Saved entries
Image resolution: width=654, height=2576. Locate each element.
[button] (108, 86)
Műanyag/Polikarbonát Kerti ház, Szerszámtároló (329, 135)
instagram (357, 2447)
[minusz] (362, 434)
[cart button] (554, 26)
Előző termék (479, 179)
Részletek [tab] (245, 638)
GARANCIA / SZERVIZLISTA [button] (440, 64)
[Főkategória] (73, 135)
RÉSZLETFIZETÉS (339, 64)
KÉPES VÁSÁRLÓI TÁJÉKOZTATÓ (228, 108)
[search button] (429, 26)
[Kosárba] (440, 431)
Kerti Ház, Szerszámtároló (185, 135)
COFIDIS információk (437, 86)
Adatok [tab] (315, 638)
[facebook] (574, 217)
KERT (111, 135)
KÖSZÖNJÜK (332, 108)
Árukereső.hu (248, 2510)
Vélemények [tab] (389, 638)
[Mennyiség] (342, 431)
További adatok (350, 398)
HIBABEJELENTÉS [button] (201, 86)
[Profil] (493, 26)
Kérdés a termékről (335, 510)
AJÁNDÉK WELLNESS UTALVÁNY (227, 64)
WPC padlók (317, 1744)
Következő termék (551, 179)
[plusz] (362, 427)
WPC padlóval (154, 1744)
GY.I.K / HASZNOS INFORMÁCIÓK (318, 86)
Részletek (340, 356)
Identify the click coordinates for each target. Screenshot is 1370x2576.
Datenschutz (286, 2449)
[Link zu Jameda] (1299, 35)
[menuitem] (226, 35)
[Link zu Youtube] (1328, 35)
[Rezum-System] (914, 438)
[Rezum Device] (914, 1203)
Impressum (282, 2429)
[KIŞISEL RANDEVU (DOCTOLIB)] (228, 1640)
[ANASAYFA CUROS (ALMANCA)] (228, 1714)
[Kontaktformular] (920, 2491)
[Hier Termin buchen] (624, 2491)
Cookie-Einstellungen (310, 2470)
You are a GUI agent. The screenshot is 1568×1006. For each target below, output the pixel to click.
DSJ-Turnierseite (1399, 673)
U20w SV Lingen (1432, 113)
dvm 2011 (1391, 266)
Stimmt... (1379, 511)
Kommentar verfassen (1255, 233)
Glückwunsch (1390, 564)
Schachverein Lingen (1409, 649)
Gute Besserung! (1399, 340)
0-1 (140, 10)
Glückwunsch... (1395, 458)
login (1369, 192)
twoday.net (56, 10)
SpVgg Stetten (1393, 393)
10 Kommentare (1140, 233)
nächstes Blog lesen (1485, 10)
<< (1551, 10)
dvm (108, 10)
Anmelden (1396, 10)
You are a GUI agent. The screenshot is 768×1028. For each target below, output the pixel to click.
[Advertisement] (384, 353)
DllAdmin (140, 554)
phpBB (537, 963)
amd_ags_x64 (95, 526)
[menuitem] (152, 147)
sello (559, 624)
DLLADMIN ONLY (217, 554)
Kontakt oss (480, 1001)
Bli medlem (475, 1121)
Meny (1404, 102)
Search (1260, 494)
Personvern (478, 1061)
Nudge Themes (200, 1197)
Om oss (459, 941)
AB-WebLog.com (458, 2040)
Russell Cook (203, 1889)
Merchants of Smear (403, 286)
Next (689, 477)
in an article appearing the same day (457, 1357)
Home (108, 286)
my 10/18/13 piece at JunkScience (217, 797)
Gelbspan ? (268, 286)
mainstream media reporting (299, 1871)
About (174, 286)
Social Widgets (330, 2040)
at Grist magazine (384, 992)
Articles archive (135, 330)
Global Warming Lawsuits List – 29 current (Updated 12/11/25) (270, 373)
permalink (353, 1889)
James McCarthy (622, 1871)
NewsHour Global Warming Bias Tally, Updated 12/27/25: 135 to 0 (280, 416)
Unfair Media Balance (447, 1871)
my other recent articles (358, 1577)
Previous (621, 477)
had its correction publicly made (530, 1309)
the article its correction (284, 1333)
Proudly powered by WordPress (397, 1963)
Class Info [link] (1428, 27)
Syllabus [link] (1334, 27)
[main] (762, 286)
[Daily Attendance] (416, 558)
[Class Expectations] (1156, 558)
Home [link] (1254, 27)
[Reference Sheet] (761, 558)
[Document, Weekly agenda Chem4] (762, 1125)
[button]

WRITTEN INSTRUCTION: Count how many lines of the saved entries above contain the word "Global", with case counting, and give only that number.

OUTPUT: 2